- Assigned task -
Write out again, word for word, the lines below from the line that holds "Image resolution: width=874" through the line that holds "Given: Click the", omitting pictures.

- Dataset entries -
▼

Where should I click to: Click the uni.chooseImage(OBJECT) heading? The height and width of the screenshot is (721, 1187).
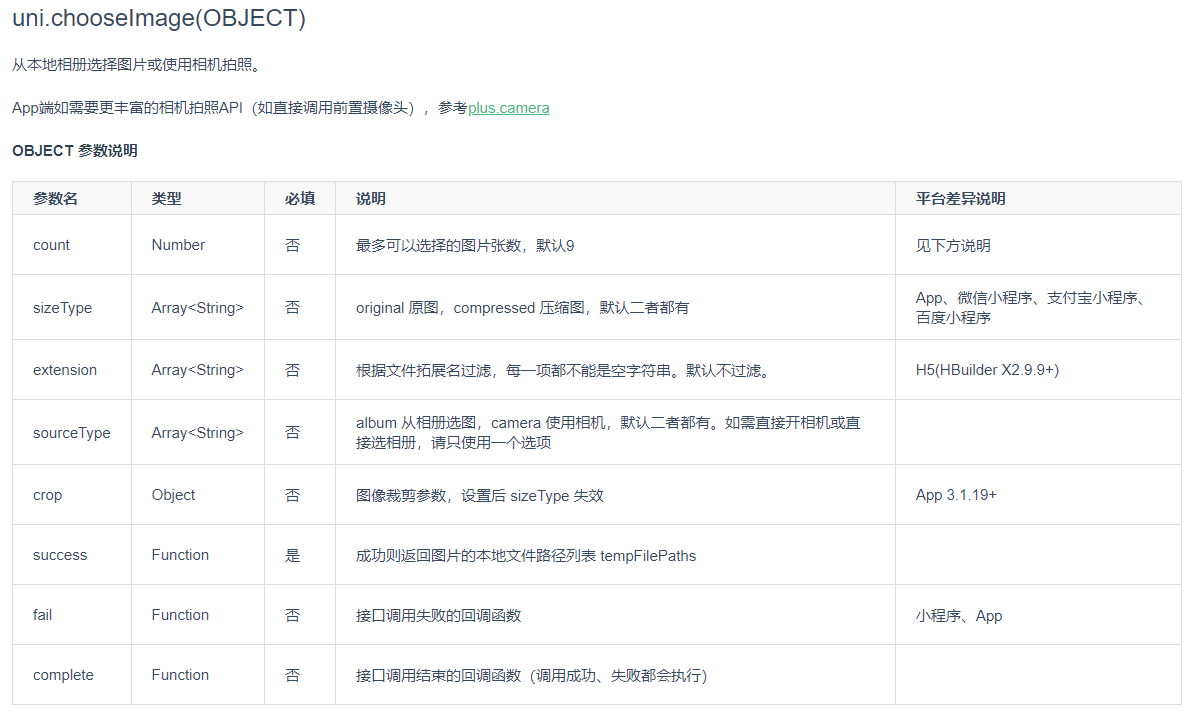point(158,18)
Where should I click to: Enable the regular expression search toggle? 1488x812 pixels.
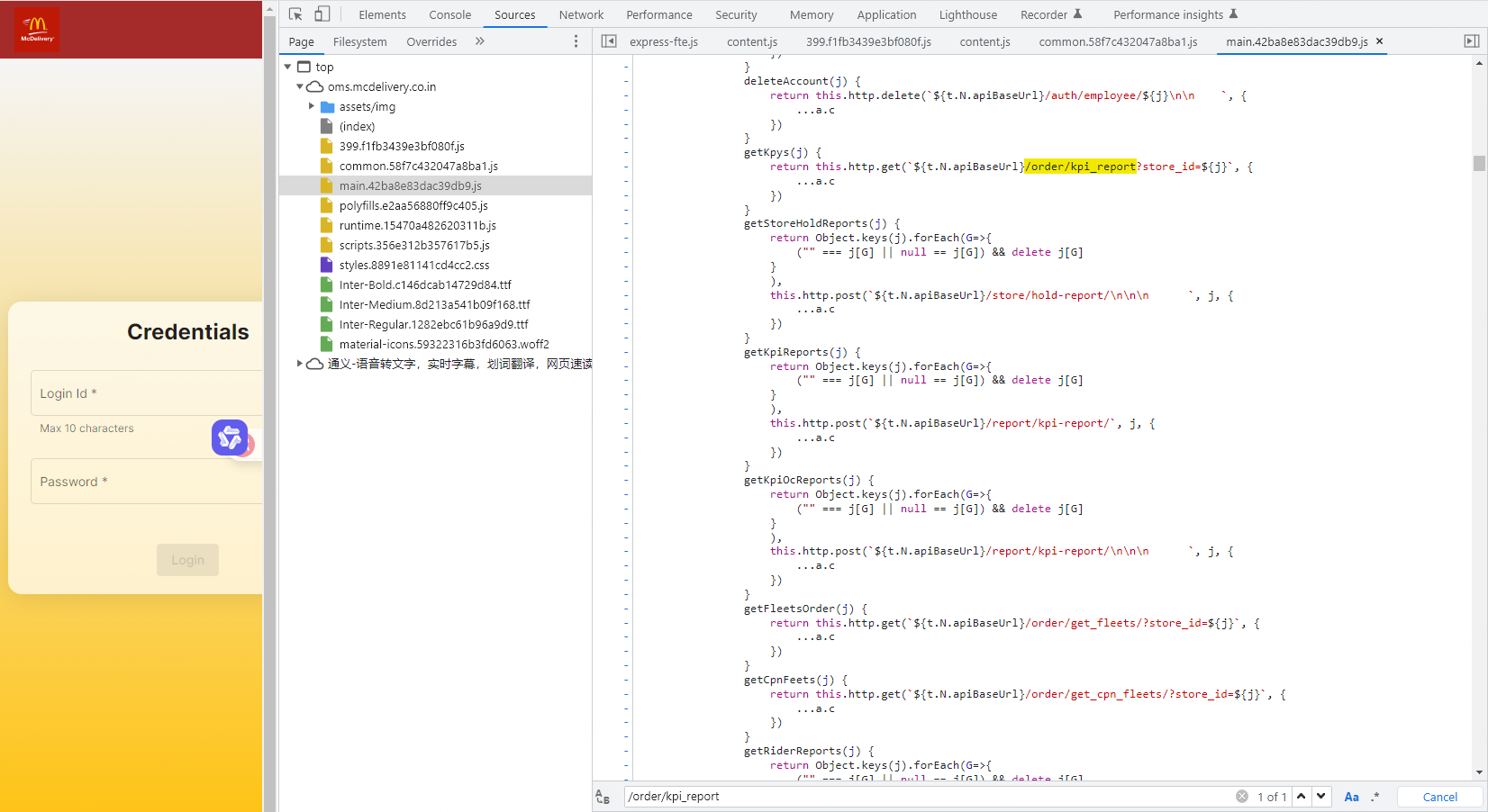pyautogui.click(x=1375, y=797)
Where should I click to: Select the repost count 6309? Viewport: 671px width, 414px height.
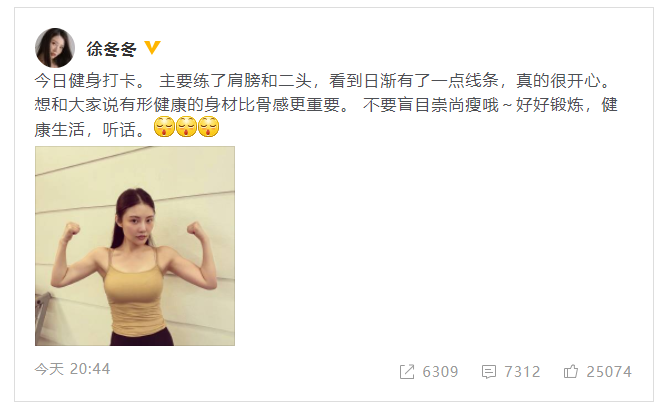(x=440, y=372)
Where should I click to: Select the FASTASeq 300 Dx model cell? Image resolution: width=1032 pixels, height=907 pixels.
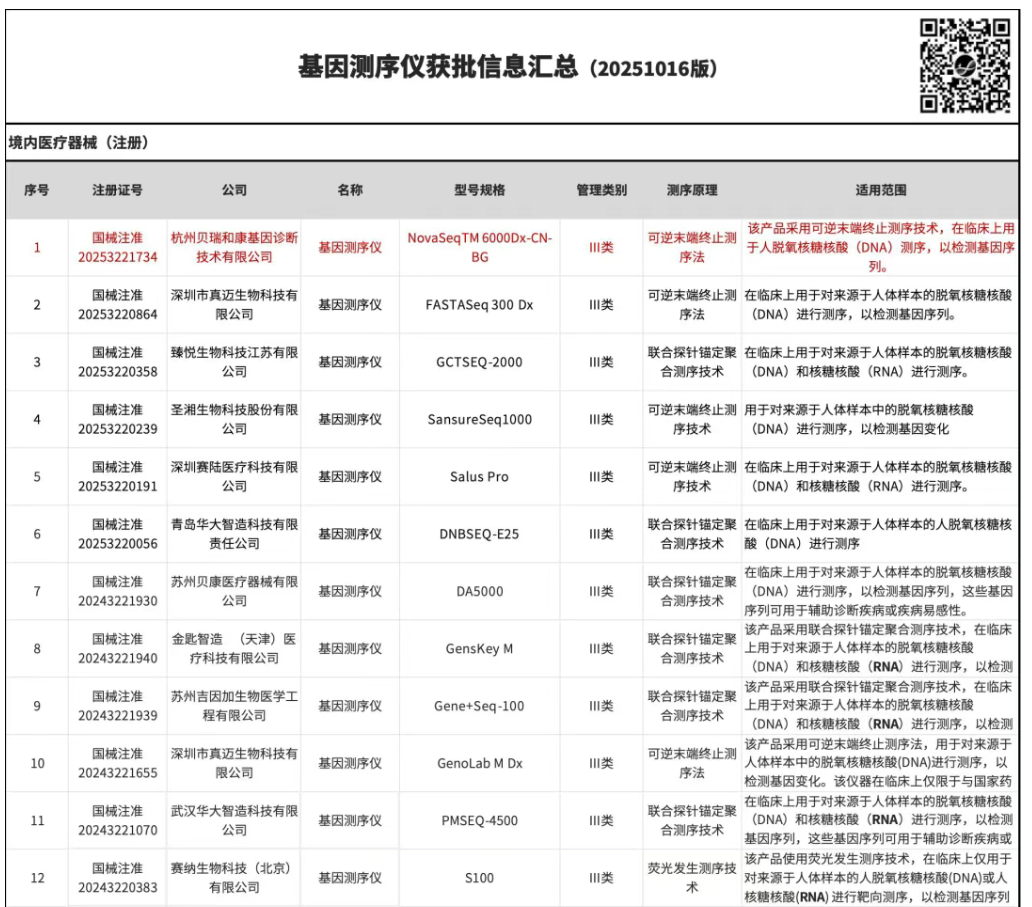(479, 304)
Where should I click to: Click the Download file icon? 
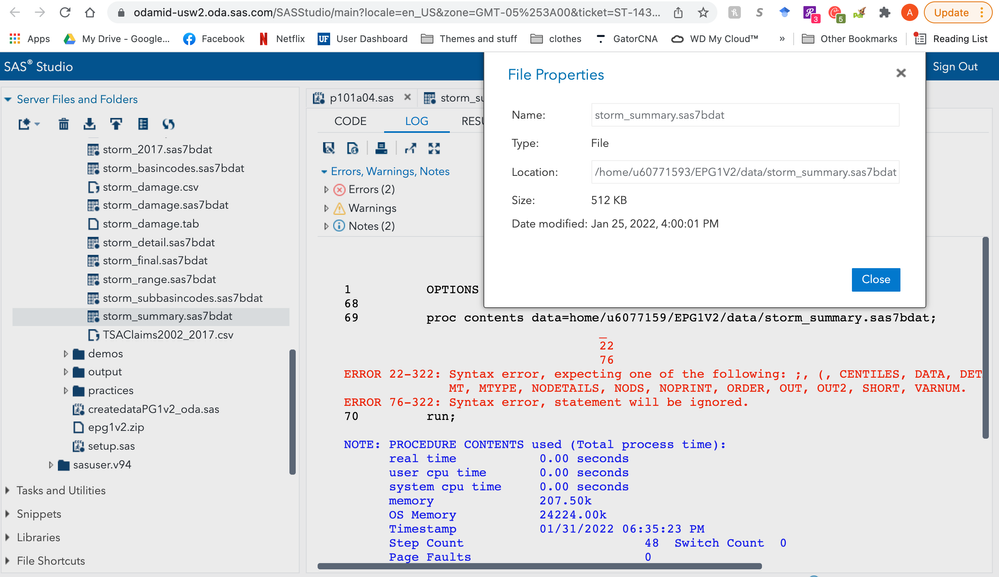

▲
▼

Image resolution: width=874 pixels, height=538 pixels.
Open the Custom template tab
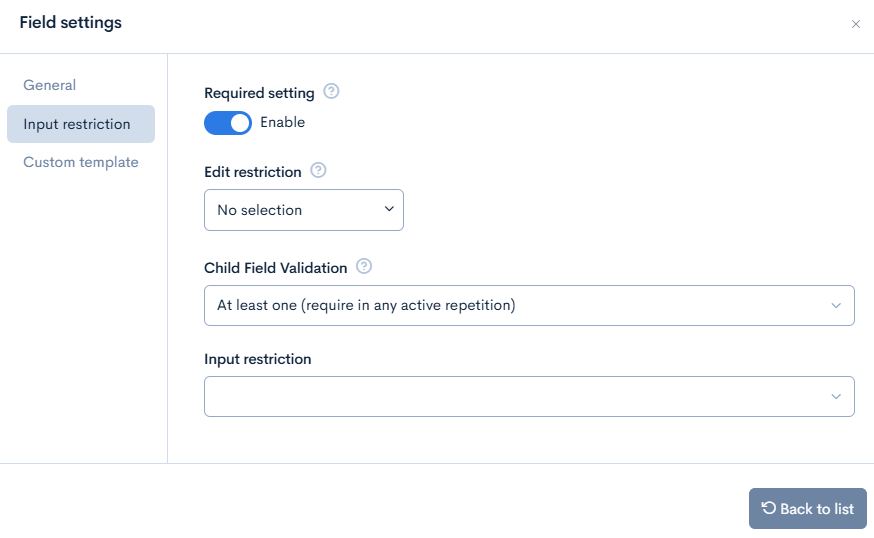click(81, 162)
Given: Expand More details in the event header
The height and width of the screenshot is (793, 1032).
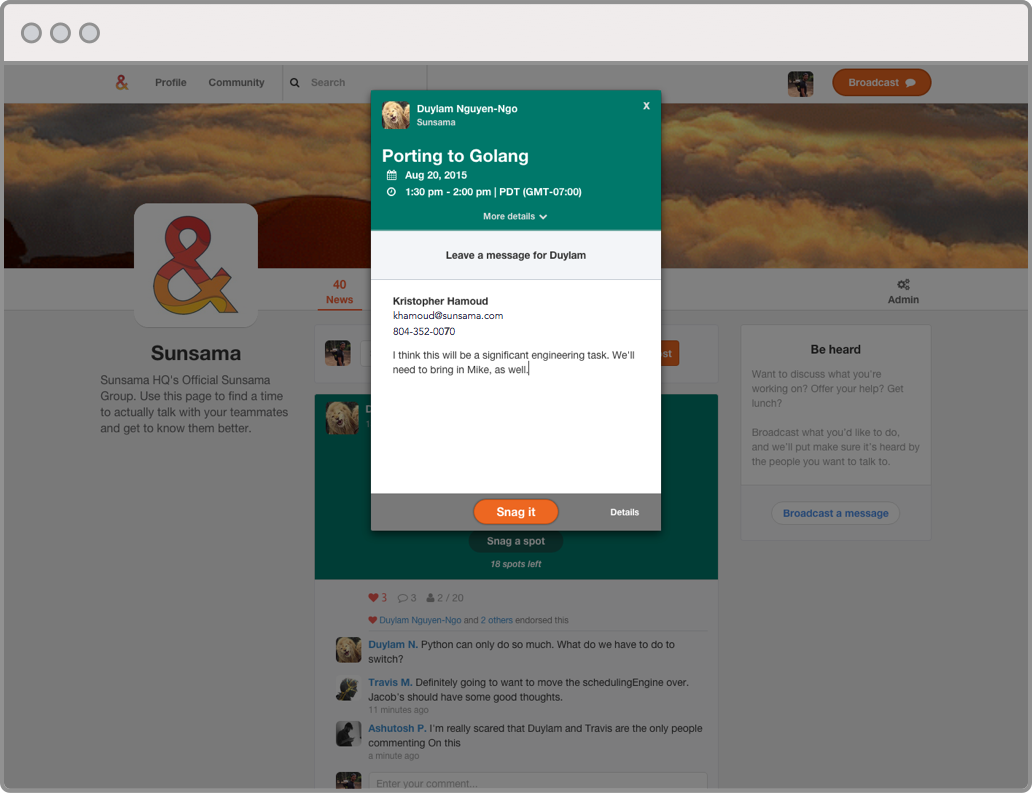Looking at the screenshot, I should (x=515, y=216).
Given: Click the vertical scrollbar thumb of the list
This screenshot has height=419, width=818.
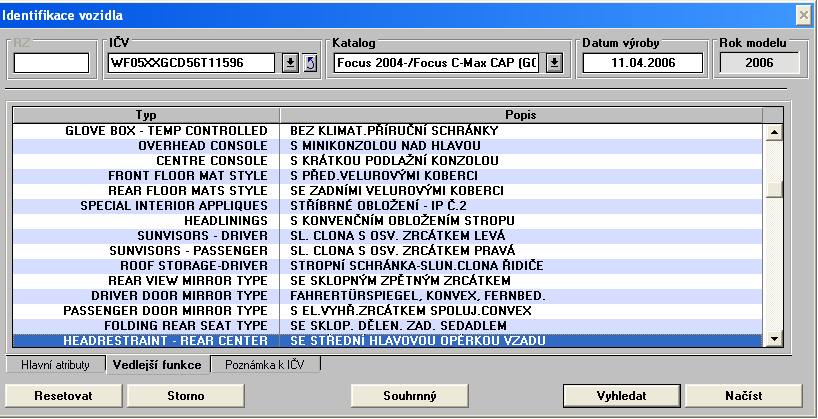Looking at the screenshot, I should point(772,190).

▲

- Task response -
Image resolution: width=874 pixels, height=538 pixels.
Open the Custom template tab
click(81, 162)
Given: Expand More details in the event header
The height and width of the screenshot is (793, 1032).
Looking at the screenshot, I should (x=515, y=216).
Given: Click the vertical scrollbar thumb of the list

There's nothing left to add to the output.